Tasks for this exercise:
**a.** Answer these questions about the blog post:
(i) On which site did the writer read that geek blogging is on the decline?
(ii) Where did the writer and Patrick drive in the rented Cadillac?
(iii) Who noticed that CNET doesn't link to bloggers?
**b.** Continue the blog post about geek blogging and CNET from its last sentence.
Segment Start: Selected extract
What a five year run we've had. But now I read Slashdot and discover "geek blogging is on decline."
Oh, cool, well, then you won't mind if I turn back on my TV, drink some more merlot, and kiss Maryam some more, right? Heheh.
Oh, oh, but that means that we'll have more blogs like the Britney Spears News Blog. Oh, boy. Just what the world needs.
Oh, wait a second, I've moved a few spots up the Technorati top 100 in the past couple of weeks. Does that mean I've turned more like a Britney blog or does it invalidate the thesis that geek blogs are on the decline?
Dave, my son and I, are gonna go on a car cruise around California next weekend. Hmmm, what should we do? So many choices. It's fun just doing something spontaneous. A few months back Patrick and I rented a Cadillac with a satellite radio and went up to Mt. Lassen National Park. That was a lot of fun. My favorite places in California are Monterrey and the Gold Country and Yosemite. Any ideas?
Kevin Burton and others notice that CNET doesn't link to bloggers. Oh, I've seen this behavior before. It comes from the old-school "make a site sticky" attitude. There are lots of people in this industry that believe that the way you get the biggest audience is to build a roach motel. You know, get your viewers in but don't let them leave your properties.
Segment End: Selected extract
Segment Start: Provided material
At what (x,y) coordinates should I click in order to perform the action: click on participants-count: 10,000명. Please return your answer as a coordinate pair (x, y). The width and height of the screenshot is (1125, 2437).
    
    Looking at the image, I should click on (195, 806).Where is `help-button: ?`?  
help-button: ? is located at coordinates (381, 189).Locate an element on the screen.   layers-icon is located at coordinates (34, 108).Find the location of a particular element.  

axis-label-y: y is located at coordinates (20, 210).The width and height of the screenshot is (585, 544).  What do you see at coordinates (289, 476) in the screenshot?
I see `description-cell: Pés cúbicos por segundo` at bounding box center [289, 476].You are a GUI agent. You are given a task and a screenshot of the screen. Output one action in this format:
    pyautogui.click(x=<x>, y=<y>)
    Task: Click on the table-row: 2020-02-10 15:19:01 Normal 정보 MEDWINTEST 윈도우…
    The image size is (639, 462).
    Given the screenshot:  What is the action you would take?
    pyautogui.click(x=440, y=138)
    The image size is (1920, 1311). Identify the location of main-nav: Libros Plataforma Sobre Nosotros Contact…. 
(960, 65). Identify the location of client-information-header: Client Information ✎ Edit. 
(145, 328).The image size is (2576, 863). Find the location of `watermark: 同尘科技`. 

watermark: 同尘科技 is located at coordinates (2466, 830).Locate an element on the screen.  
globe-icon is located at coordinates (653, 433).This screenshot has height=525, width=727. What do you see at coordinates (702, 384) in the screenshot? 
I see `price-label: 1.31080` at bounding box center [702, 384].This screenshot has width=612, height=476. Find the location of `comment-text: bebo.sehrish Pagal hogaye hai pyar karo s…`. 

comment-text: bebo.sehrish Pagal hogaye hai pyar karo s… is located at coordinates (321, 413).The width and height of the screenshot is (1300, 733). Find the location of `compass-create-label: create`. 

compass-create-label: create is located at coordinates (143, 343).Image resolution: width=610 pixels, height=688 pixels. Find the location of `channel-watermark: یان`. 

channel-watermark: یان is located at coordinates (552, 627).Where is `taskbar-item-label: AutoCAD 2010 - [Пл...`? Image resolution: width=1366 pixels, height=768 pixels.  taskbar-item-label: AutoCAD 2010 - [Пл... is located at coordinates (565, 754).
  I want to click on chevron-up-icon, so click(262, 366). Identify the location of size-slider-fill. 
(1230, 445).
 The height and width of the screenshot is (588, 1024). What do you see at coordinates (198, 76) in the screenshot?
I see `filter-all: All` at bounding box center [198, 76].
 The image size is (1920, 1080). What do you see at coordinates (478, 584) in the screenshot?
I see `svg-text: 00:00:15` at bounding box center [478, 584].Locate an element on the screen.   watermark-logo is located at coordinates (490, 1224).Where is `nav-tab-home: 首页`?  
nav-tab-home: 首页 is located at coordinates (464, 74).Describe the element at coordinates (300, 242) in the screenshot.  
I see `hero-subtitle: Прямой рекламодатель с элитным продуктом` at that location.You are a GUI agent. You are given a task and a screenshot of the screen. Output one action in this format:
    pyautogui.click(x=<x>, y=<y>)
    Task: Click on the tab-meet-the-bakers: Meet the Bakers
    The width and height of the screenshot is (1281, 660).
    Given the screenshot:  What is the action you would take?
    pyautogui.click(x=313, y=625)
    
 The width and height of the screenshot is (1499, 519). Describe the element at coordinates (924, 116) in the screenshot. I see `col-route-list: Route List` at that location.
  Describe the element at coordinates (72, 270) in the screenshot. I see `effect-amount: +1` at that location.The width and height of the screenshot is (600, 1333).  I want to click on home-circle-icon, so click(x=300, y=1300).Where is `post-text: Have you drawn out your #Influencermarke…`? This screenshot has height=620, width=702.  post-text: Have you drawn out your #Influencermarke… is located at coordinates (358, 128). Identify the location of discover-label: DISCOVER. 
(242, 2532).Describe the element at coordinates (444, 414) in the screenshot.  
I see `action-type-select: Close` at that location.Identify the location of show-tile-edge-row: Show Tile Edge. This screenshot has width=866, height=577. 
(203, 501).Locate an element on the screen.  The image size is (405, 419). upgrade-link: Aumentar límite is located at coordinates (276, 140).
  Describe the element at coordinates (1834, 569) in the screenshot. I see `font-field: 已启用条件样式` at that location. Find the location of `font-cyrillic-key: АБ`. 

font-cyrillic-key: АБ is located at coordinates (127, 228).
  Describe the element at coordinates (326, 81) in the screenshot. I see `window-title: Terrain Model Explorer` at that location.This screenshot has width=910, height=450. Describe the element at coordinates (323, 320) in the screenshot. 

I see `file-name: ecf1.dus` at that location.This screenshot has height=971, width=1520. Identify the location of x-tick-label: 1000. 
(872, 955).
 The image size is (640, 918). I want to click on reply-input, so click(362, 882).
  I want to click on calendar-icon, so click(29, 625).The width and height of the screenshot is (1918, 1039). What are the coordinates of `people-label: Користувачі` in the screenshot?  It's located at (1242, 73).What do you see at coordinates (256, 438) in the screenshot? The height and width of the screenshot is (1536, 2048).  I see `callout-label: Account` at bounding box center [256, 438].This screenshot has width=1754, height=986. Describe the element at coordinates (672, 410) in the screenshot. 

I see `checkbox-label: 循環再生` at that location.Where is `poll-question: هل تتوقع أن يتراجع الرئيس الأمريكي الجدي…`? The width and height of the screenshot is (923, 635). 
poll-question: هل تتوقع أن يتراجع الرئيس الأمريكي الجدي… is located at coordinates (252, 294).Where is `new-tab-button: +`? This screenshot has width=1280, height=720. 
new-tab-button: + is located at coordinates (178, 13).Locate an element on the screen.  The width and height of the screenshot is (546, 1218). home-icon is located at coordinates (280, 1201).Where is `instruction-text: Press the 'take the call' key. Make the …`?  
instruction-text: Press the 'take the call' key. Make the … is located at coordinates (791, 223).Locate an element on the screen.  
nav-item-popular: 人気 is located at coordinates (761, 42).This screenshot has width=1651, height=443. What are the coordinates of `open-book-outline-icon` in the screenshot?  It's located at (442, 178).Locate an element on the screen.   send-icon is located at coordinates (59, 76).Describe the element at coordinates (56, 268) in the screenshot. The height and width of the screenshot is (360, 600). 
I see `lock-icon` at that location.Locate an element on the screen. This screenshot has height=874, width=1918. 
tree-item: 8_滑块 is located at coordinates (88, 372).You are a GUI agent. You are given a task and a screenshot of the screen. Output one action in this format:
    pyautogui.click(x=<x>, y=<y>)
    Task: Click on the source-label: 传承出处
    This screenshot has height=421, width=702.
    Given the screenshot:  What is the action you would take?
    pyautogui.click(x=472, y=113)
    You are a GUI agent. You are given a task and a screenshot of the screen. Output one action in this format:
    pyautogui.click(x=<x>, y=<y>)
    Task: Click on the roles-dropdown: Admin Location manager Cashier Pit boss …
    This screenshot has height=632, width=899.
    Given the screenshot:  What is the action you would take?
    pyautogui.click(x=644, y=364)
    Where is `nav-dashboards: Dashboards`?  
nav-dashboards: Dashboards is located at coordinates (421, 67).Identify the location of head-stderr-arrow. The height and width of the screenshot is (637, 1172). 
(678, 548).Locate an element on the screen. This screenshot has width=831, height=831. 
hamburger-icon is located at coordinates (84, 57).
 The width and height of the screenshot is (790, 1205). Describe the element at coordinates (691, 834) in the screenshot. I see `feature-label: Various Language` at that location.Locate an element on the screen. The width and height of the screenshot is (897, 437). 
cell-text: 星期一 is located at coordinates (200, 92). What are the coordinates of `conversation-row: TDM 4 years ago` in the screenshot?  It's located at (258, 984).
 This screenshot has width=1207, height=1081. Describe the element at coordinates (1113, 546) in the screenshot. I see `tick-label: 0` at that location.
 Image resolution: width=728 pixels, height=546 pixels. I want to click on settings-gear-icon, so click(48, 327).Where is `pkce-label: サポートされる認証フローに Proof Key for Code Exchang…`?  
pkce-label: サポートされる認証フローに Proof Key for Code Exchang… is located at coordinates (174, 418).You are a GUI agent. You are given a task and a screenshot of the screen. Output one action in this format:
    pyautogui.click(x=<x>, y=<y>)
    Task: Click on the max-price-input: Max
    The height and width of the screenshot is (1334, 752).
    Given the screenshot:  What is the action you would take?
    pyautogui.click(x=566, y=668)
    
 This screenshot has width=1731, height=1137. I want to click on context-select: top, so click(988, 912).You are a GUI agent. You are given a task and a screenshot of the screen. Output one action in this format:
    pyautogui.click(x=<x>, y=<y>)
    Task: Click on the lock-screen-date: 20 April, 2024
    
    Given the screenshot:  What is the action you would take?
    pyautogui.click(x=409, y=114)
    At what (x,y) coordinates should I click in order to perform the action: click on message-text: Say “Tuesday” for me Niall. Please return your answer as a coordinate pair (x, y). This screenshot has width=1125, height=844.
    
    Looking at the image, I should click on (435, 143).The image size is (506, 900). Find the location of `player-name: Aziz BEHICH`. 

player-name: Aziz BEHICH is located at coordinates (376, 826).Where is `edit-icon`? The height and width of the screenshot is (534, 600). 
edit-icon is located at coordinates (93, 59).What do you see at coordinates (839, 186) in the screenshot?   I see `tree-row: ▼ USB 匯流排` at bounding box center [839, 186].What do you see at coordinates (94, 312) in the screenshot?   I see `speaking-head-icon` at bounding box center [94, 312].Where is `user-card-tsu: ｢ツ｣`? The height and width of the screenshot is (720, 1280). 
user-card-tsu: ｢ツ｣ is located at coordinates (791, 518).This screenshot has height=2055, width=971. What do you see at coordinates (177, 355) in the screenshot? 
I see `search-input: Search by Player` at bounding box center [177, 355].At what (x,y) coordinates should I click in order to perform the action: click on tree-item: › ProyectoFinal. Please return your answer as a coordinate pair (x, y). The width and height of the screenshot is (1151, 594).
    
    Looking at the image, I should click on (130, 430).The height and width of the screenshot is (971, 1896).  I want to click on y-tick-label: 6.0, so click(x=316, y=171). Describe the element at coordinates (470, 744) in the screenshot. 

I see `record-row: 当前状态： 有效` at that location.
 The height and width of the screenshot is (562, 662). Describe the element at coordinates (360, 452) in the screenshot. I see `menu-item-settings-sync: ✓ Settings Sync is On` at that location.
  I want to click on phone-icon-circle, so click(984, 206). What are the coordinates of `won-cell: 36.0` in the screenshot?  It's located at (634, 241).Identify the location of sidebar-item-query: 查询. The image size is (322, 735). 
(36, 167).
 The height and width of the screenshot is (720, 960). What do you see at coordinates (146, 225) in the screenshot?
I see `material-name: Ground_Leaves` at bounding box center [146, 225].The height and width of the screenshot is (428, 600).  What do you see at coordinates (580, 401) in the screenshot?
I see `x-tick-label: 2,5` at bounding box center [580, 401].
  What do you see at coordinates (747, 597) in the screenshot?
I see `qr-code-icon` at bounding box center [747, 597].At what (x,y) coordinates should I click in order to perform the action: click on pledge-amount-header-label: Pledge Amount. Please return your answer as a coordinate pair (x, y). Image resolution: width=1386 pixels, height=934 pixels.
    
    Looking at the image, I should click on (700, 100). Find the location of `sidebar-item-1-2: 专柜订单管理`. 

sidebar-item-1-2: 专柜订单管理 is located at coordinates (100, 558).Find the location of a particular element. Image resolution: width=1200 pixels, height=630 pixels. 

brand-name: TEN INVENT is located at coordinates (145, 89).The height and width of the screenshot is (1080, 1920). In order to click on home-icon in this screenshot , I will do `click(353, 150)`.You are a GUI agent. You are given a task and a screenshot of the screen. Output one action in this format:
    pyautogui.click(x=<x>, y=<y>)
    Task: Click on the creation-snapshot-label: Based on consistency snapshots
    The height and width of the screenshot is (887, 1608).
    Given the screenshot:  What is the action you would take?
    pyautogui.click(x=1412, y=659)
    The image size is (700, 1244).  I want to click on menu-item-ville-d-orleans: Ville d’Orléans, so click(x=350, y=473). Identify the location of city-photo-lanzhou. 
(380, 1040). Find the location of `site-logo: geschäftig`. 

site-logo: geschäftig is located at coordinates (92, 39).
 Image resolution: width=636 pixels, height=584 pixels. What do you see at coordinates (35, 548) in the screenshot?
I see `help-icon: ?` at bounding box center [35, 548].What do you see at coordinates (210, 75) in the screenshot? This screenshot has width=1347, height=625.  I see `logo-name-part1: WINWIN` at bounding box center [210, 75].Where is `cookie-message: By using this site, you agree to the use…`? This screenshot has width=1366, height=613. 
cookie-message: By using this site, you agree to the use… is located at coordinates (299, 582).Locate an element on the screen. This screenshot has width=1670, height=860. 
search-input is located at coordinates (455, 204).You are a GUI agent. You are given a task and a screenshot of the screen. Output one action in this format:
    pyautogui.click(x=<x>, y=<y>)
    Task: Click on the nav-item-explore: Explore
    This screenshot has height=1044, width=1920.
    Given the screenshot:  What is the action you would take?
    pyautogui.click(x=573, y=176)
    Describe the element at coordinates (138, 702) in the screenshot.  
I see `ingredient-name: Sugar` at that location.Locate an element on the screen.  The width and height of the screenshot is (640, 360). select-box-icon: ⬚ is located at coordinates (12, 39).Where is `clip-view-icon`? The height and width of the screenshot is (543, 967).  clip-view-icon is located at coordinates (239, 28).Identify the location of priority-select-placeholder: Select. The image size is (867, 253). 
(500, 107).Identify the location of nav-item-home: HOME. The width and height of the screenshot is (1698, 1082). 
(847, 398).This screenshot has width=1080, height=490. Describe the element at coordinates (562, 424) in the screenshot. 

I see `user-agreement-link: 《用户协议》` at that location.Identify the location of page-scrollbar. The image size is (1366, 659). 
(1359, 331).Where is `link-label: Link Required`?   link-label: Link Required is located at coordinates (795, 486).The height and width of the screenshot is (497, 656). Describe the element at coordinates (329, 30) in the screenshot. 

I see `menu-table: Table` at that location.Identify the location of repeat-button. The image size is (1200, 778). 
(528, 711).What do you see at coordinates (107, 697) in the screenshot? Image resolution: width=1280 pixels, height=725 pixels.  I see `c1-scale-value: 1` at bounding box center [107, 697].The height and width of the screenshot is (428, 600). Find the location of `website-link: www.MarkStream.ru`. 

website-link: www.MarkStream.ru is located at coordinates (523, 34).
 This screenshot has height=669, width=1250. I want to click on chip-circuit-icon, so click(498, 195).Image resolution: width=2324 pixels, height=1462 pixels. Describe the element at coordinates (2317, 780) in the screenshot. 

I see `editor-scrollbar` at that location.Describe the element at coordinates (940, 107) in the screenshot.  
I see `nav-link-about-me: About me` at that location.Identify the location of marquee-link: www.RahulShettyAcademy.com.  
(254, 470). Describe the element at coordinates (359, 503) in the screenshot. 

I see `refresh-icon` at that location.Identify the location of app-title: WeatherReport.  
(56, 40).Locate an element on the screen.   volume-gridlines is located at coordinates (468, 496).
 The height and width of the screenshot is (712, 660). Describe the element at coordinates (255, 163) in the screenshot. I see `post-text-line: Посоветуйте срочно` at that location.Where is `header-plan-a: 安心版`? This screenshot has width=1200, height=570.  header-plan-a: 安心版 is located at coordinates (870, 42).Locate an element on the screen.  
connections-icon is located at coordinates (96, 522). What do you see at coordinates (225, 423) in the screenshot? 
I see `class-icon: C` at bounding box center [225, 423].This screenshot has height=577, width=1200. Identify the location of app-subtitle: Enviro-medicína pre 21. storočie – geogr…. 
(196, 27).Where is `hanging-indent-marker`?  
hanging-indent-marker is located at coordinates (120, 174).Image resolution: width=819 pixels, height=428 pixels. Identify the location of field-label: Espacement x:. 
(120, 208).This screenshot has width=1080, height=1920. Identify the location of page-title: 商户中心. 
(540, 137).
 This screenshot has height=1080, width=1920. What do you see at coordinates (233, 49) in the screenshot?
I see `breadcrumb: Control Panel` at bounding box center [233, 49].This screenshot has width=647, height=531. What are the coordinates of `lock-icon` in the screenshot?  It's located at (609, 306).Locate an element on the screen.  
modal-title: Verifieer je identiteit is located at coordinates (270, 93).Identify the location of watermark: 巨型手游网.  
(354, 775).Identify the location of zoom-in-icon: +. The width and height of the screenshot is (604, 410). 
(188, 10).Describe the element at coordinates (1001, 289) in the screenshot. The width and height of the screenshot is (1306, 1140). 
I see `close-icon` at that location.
Segment End: Provided material
Results:
**a.**
(i) Slashdot
(ii) Mt. Lassen National Park
(iii) Kevin Burton and others

**b.**
Problem is that doesn't really hold up. The sites that get the most traffic send their users elsewhere. Now, go, get out of here. Enjoy the weekend. Shoo. Visit some Sun blogs. Some Oracle blogs. An Intuit blog. Some IBM ones. Or some Adobe ones. Or a Google one. No roach motel here. Heheh. Maryam won't allow that!
Speaking of Maryam, you know she moderates lots of MSDN Webcasts, right? Here's the MSDN Webcast blog so you can keep up on the latest. What's fun? I'm doing a webcast on September 26. I hear my wife will be moderating. So you'll get to meet both of us, along with Jeff Julian and John Alexander who are real geeks (they write code). But, really, I've been listening over my wife's shoulder while she does her webcasts. There's a lot of interesting stuff and it's all free to listen to.
More fun events over on the MSDN Events page. This fall is gonna be busy. We're launching a few things that you might have heard of (coming in November is the launch of Visual Studio 2005 and SQL Server 2005).
Don't know why that's important? Well, grab a glass of wine and read the Wine.com whitepaper where you can see how they are already using those to better run their business.
Anyway, have a great weekend. Don't get stuck on a "sticky" site, OK?
TechCrunch writes about Flock. I saw Flock at Barcamp last weekend too and it looked interesting. I'm still not sure what will make it a commercial success rather than something that gets geeks excited.
Are you bored? Watch Alek Komarnitsky's "concrete cam." He's in black shorts and white shirt today. He reads my blog. This is a weird world we have here.
Smarttags come back in Yahoo's IM as LiveWords.
Why is linking words so interesting for companies? Because it means more views on advertisements. It's money, what else?
Om Malik (he writes for Business 2.0, among others): Tough Times ahead for Steve Jobs. Links to a New York Times article that says the music industry is increasingly concerned by Apple.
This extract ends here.